>> BEGIN Data for this exercise

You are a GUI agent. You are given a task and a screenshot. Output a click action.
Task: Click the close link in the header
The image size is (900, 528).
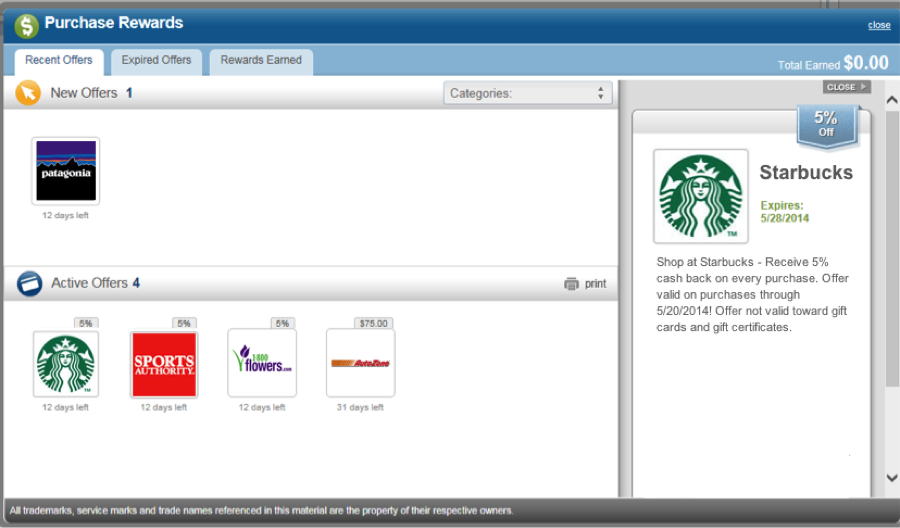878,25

>> END Data for this exercise
>> BEGIN Data for this exercise

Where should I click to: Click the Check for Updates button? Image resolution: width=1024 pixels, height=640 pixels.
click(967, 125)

>> END Data for this exercise

• [What to do]: Format as a JSON list of strings, one string per line with blank lines omitted, the lines beginning at the one that contains "Where should I" and ending after the one that contains "click(967, 125)".

• [Output for this exercise]:
[
  "Where should I click to: Click the Check for Updates button? Image resolution: width=1024 pixels, height=640 pixels.",
  "click(967, 125)"
]